Q19. According to CFA Institute Standards of Professional Conduct, which of the following statements about material nonpublic information is FALSE? Information is: A) nonpublic until it has been disseminated to a select group of investors. B) material if reasonable investors would want to know the information before making an investment decision. C) nonpublic until it has been disseminated to the marketplace in general.
Q20. A brokerage firm has a trading department and an investment-banking department. Often the investment-banking department receives material non-public information that would be valuable in advising the firm’s brokerage clients. In order to comply with the Standards, the firm: A) should record the exchange of information between the investment-banking department and the brokerage department. B) should restrict employee trading in securities for which the firm is in possession of material non-public information. C) must divest one of the departments.

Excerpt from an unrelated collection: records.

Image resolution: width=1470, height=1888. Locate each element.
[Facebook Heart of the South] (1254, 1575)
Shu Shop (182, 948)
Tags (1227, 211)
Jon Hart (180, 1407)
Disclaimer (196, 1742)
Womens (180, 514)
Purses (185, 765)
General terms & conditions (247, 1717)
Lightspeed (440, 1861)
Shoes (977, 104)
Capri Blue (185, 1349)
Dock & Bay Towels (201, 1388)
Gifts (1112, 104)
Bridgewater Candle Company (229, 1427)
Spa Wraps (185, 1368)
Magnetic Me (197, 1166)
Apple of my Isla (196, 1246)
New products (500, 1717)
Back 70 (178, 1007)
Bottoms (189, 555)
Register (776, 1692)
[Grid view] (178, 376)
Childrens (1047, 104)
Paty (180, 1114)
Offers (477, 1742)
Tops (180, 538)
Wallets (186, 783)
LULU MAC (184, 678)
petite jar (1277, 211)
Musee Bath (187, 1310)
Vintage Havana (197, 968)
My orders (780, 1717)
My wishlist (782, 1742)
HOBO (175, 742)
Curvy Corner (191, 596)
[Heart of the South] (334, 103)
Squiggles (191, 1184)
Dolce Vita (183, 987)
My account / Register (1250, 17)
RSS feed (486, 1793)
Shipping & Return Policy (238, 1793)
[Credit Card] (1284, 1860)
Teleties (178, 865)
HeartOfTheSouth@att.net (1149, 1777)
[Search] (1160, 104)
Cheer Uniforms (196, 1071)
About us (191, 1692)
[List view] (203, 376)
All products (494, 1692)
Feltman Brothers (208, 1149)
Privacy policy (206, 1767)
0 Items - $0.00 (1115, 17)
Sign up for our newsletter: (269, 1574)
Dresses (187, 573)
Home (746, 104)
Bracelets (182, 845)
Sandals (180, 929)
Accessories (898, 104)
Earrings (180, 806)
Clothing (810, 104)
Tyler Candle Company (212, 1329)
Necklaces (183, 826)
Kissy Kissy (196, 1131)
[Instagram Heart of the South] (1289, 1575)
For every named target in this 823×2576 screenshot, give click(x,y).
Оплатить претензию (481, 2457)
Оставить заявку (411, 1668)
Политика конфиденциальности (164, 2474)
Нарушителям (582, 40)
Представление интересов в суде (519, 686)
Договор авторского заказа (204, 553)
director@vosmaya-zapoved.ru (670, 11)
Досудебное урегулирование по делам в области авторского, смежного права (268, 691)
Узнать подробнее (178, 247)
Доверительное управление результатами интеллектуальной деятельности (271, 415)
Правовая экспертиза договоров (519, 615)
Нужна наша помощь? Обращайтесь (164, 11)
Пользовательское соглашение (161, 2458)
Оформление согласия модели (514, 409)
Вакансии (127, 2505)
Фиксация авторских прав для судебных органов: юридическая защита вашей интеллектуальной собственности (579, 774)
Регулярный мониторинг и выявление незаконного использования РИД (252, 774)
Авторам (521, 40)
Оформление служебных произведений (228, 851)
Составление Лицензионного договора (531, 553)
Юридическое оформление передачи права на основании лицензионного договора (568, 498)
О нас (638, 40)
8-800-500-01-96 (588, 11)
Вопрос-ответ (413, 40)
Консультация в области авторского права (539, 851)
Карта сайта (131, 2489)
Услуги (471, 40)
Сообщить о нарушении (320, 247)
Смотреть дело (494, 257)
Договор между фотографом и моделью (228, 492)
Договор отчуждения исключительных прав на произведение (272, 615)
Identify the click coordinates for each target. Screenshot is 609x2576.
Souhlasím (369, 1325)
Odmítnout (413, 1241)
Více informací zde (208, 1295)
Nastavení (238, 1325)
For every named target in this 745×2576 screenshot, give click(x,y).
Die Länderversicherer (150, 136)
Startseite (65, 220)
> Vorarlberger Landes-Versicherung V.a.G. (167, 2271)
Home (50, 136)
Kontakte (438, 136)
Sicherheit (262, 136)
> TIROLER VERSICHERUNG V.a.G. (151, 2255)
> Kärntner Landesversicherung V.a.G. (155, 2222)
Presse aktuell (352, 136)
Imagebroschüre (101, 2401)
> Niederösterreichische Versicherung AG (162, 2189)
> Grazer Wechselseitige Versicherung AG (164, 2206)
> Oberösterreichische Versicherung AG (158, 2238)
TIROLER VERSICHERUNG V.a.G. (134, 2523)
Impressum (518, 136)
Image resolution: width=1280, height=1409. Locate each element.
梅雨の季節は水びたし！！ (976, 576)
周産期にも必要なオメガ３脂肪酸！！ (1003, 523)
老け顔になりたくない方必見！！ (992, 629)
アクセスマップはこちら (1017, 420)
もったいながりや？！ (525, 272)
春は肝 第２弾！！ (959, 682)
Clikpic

Q21. Andrea Waters is an investment analyst who has accumulated and analyzed several pieces of nonpublic information through her contacts with drug firms. Although no one piece of the information she collected is "material," Waters correctly concluded that the earnings of one of the drug companies would be unexpectedly high in the coming year. According to CFA Institute Standards of Professional Conduct, Waters: A) cannot legally invest or make recommendations based on this information. B) may use the information, but only after approval from a compliance officer or supervisor. C) can use the information to make investment recommendations and decisions.